The task is once you have seen through these fictions, realized the world is not remotely as we thought it was, what do you replace that with? What system of values do you have when you reject the verity of values?

It's a tricky dilemma, and can easily veer into the nihilistic/solipstic. But I believe this is the path we must walk if we are to gain higher awareness. Though there's plenty of ways of getting there.

3hree said...

even buddhism posits subtle realms and has values. buddhism doesn't get entangled in dilemmas, but like koans compassionately sidestep their seeming duality.

i spent lots of time sitting zen while being smart enough to chart the course of my own development and enlightenment. i didn't realize that it was my ego that had summed it all up in advance. ha - my ego was enlightened! if i had a guide worth his salt he'd have cracked me over the head and set me packing.

studying the matrix sounds worthwhile, increasing discernment. but those glitches, where neo noticed some repeat or deja vu or coincidence might be more interesting than all the 0s and 1s. moments like - a simple coincidence, compassion, an insight, gratitude.

what if all that objective stuff you write about is really somehow subjective - that is, real enough, but limted by and subject to contemporary educated understanding; but what if certain real moments stand outside of our ability to reason? then who might know, how would you approach such a conundrum, where might you seek it?

tea time.

Redshirt said...

First off, thank you for the excellent conversation. I've really enjoyed it, and you've got me thinking. I hope you have enjoyed it as well.

You keep going back to this idea of a "real moment", or an "Authentic" event amidst the various flotsam of daily life.

What are you getting at by this? What's the destination, in other words?

Because I feel as if I've come to a point - or am nearing a point - where all the negations of the past are over with. I am ready to view and accept everything as is. Or am prepared to try.

As I described in the Buddhist mountain analogy earlier, I had one set of assumptions, that I grew up with, that I later learned was not true. I then began a long process of deconstructing all previous beliefs to find out what was real about them. What I found was, nothing. There was nothing real, all fictions.

But now I've come to the point where, obviously, I exist in this mystery which is our world, and there's no doubt there's something to it. Even with a heavy science background, I am hesitant to declare anything, because I know whatever declaration I make is but a temporary condition, an insight or an attempt at describing something we can never understand.

And this is my destination: To realize that our lives, as such, our fictions, and yet we do exist, in a reality far grander and more magical than any religion could ever come up with - we are miracles, living in a miracle.

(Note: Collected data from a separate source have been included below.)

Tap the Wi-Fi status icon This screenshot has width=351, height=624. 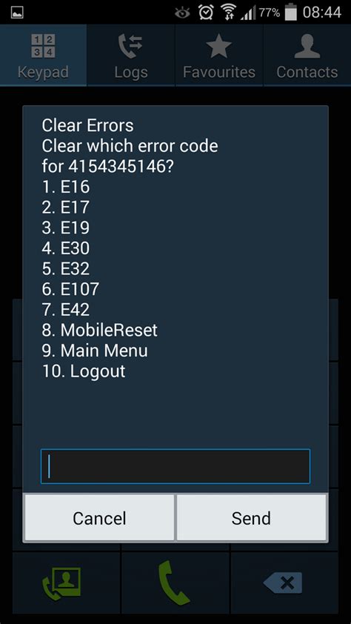[228, 13]
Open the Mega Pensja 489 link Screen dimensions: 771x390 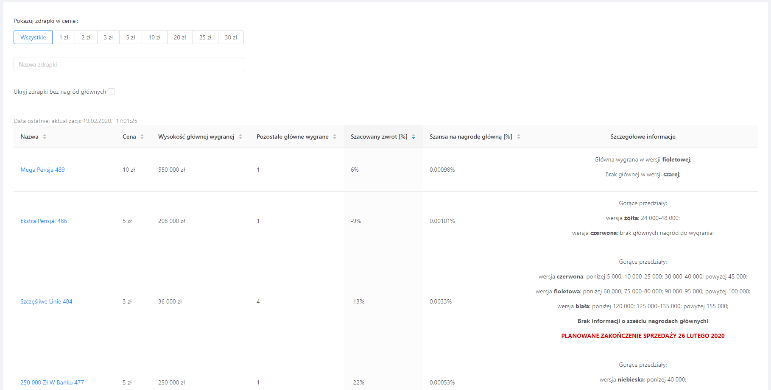tap(42, 170)
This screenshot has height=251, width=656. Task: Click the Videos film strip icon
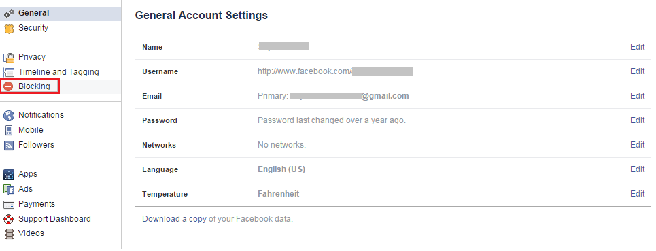click(9, 233)
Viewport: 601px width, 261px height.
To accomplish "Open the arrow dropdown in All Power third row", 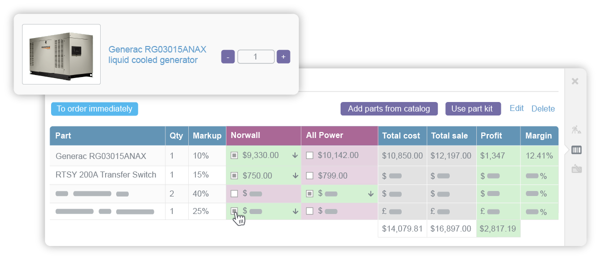I will click(371, 194).
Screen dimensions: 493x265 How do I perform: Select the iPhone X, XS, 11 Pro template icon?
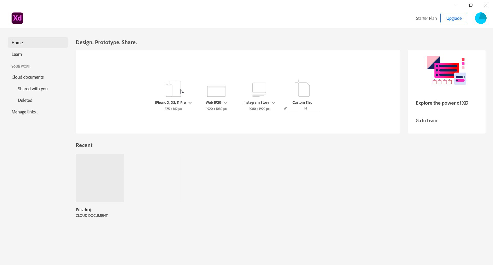[x=173, y=89]
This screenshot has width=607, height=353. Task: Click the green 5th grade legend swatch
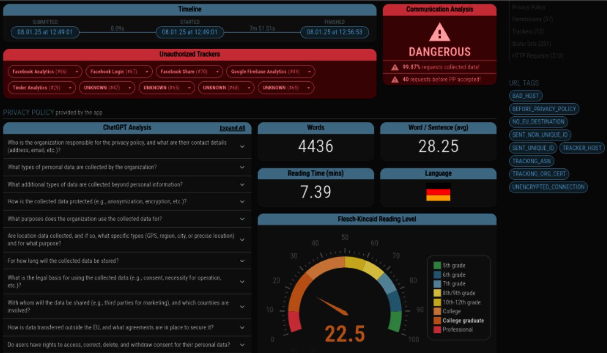click(437, 266)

I am simply trying to fully live this realization - to me, this is the last part of the mountain analogy: yes, there's a "mountain" there, but it's not what you think it is. It's really sand, melting, temporary as everything else.

As I've said elsewhere in this blog, everything is a fiction to describe the only truth I feel at all confident in speaking: Our reality is nothing more than the transformation of energy.

How you label these transformations, these energies, is entirely subjective, and ultimately besides the point. Just words.

The real point is: Change.

And I believe there is real value in understanding this, and a vehicle to live ones life in accordance with such a view.